Item 3.01. | Notice of Delisting or Failure to Satisfy a Continued Listing Rule or Standard; Transfer of Listing. |
The information set forth in Item 2.01 of this Current Report on Form8-K is incorporated by reference in this Item 3.01.
On November 21, 2019, in connection with the completion of the Merger, Avedro notified The Nasdaq Stock Market LLC (“Nasdaq”) of the effectiveness of the Merger and that the Avedro Common Stock was cancelled and converted into the right to receive Glaukos Common Stock and requested that Nasdaq delist the Avedro Common Stock and file with the Securities and Exchange Commission (the “SEC”) a notification of removal from listing under Section 12(b) of the Securities Exchange Act of 1934, as amended (the “Exchange Act”), on Form 25 to report that the Avedro Common Stock will no longer be listed on Nasdaq. In accordance with Nasdaq requirements, trading of Avedro Common Stock on Nasdaq was suspended immediately following the after-hours session at 8 p.m. Eastern Time on November 20, 2019.
Avedro intends to file with the SEC a certification on Form 15 under the Exchange Act, requesting the deregistration of Avedro Common Stock and the suspension of Avedro’s reporting obligations under Sections 13 and 15(d) of the Exchange Act with respect to the Avedro Common Stock.
Item 3.03. | Material Modification to Rights of Security Holders. |
The information set forth in Items 2.01, 3.01, 5.01, 5.02 and 5.03 of this Current Report on Form8-K are incorporated by reference in this Item 3.03.
In connection with the Merger, at the Effective Time, each outstanding share of Avedro Common Stock was cancelled and converted into the right to receive shares of Glaukos Common Stock (other than shares of Avedro Common Stock owned by Glaukos, Merger Sub or Avedro or any direct or indirect, wholly owned subsidiary of Avedro or Glaukos).
Item 5.01. Changes in Control of Registrant.
The information set forth in Item 2.01, 3.01, 3.03 and 5.02 of this Current Report on Form8-K is incorporated by reference in this Item 5.01.
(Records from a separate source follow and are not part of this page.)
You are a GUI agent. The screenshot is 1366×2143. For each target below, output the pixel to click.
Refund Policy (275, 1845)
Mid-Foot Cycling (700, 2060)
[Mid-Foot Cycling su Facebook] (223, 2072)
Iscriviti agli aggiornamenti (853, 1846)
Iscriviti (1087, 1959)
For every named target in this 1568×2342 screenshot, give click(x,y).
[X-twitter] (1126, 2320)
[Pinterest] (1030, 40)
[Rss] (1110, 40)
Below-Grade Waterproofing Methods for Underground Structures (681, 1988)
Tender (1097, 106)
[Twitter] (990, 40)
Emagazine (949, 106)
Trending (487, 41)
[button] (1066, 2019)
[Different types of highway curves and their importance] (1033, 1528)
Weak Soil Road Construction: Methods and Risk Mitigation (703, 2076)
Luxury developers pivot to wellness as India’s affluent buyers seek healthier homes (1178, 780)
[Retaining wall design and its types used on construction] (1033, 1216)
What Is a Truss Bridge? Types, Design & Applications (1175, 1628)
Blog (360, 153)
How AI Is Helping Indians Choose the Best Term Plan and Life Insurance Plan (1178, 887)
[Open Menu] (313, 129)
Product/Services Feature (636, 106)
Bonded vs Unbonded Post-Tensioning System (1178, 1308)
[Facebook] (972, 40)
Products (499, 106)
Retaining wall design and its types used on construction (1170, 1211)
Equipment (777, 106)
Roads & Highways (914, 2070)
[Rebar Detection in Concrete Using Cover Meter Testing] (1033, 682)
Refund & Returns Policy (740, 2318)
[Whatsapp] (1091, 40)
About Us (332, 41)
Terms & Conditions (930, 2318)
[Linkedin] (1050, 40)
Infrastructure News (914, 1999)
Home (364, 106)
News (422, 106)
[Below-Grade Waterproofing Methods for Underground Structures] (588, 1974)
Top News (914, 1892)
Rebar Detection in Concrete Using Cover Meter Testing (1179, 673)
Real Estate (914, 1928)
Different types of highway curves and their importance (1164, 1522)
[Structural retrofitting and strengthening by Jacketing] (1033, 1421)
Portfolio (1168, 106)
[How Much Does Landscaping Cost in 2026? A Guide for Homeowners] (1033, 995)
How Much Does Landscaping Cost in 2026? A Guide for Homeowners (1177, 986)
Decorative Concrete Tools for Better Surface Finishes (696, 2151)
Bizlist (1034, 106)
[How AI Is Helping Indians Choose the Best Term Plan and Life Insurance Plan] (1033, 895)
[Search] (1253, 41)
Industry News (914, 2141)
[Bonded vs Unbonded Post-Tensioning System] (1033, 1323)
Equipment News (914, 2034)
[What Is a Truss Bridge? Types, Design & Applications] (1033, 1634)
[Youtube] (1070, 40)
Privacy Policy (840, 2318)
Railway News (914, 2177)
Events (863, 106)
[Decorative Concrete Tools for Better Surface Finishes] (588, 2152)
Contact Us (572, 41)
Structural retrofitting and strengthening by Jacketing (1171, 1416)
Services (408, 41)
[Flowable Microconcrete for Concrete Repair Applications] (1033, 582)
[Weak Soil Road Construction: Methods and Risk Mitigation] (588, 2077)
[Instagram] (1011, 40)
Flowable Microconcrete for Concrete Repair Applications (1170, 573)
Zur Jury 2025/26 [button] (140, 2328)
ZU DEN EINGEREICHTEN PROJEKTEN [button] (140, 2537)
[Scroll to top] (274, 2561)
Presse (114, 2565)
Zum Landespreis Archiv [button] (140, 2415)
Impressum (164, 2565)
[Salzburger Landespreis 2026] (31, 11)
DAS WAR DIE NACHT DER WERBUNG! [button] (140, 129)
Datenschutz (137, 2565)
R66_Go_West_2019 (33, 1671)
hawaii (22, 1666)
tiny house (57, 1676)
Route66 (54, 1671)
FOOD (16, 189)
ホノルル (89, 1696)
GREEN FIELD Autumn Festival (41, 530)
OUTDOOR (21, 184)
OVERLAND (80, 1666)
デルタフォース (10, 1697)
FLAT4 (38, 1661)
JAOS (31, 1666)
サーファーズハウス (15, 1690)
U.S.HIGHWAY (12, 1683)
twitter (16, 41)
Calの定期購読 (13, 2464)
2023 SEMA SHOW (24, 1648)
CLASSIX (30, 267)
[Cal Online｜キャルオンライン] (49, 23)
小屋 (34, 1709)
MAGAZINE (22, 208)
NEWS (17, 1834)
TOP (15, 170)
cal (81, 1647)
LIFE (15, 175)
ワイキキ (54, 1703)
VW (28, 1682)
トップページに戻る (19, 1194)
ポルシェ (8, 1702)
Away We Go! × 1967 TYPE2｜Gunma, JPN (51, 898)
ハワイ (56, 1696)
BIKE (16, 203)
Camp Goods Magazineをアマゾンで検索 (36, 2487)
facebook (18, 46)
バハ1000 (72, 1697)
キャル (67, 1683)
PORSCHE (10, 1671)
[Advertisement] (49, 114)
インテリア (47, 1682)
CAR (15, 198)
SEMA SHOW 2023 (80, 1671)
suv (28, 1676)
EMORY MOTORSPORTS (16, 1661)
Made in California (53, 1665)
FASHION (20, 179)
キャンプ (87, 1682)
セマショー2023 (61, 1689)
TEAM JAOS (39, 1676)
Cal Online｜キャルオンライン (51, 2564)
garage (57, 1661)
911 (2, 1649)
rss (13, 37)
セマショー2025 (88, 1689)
In connection with the Merger, at the Effective Time, a change of control of Avedro occurred. Upon consummation of the Merger, Merger Sub was merged with and into Avedro, with Avedro continuing as the surviving corporation and as a direct wholly owned subsidiary of Glaukos.
Item 5.02. | Departure of Directors or Certain Officers; Election of Directors; Appointment of Certain Officers; Compensatory Arrangements of Certain Officers. |
The information set forth in Item 2.01 of this Current Report on Form8-K is incorporated by reference in this Item 5.02.
In accordance with the terms of the Merger Agreement, at the Effective Time the directors of Merger Sub immediately prior to the Effective Time, consisting of Thomas W. Burns and Joseph E. Gilliam, became the directors of the surviving corporation until their successors are duly elected or appointed and qualified, or until their earlier death, resignation or removal. Each of the directors of Avedro immediately prior to the Effective Time, consisting of Donald J. Zurbay, Honbgo Lu, Ph.D., Reza Zadno, Ph.D., Jonathan Silverstein, Garheng Kong, MD, Ph.D., and Robert J. Palmisano, voluntarily resigned and ceased serving as directors of Avedro as of the Effective Time.
Item 5.03. | Amendments to Articles of Incorporation or Bylaws; Change in Fiscal Year. |
The information set forth in Item 2.01 of this Current Report on Form8-K is incorporated by reference in this Item 5.03.